#### Entries shown ####

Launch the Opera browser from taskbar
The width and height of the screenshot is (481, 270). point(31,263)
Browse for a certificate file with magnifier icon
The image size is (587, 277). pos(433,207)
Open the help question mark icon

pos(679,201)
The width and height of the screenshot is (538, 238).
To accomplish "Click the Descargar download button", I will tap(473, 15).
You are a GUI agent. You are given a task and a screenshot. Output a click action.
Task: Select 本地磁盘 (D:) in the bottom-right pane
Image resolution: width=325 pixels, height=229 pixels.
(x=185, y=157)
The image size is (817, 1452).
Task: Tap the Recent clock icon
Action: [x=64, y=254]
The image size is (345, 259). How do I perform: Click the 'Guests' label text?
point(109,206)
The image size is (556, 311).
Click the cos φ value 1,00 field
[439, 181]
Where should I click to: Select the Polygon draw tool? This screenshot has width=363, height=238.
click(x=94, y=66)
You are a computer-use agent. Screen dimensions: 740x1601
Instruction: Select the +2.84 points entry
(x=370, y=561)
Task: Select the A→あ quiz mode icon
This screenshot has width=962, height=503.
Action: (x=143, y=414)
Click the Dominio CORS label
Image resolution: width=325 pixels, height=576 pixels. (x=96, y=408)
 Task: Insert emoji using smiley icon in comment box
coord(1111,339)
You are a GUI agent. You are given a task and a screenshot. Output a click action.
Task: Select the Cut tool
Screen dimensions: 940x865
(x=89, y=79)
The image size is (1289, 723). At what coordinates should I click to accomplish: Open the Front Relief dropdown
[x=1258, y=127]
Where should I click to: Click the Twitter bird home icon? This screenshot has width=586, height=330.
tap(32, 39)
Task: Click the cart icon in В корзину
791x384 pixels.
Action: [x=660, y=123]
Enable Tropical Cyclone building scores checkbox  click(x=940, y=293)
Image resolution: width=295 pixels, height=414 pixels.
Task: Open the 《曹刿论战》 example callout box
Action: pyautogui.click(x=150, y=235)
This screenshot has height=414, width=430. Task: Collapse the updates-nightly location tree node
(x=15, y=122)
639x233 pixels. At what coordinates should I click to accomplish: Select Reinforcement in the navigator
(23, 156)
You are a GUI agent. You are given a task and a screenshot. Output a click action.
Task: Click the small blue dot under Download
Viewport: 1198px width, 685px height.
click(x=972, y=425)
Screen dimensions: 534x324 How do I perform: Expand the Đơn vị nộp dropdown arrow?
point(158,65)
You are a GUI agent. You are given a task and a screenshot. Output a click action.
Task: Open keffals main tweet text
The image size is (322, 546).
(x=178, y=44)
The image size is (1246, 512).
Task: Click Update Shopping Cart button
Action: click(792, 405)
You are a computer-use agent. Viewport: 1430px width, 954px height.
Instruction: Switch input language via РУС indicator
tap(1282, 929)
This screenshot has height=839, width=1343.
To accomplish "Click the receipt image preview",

####

Assignment – For the span from the line containing "This screenshot has width=962, height=503." through the last line of the entries above, transcribe each line exactly and leave out everything else.

Solution –
This screenshot has width=962, height=503.
Action: (x=143, y=414)
Click the Dominio CORS label
Image resolution: width=325 pixels, height=576 pixels. (x=96, y=408)
 Task: Insert emoji using smiley icon in comment box
coord(1111,339)
You are a GUI agent. You are given a task and a screenshot. Output a click action.
Task: Select the Cut tool
Screen dimensions: 940x865
(x=89, y=79)
The image size is (1289, 723). At what coordinates should I click to accomplish: Open the Front Relief dropdown
[x=1258, y=127]
Where should I click to: Click the Twitter bird home icon? This screenshot has width=586, height=330.
tap(32, 39)
Task: Click the cart icon in В корзину
791x384 pixels.
Action: [x=660, y=123]
Enable Tropical Cyclone building scores checkbox  click(x=940, y=293)
Image resolution: width=295 pixels, height=414 pixels.
Task: Open the 《曹刿论战》 example callout box
Action: pyautogui.click(x=150, y=235)
This screenshot has height=414, width=430. Task: Collapse the updates-nightly location tree node
(x=15, y=122)
639x233 pixels. At what coordinates should I click to accomplish: Select Reinforcement in the navigator
(23, 156)
You are a GUI agent. You are given a task and a screenshot. Output a click action.
Task: Click the small blue dot under Download
Viewport: 1198px width, 685px height.
click(x=972, y=425)
Screen dimensions: 534x324 How do I perform: Expand the Đơn vị nộp dropdown arrow?
point(158,65)
You are a GUI agent. You are given a task and a screenshot. Output a click action.
Task: Open keffals main tweet text
The image size is (322, 546).
(x=178, y=44)
The image size is (1246, 512).
Task: Click Update Shopping Cart button
Action: click(792, 405)
You are a computer-use agent. Viewport: 1430px width, 954px height.
Instruction: Switch input language via РУС indicator
tap(1282, 929)
This screenshot has height=839, width=1343.
To accomplish "Click the receipt image preview",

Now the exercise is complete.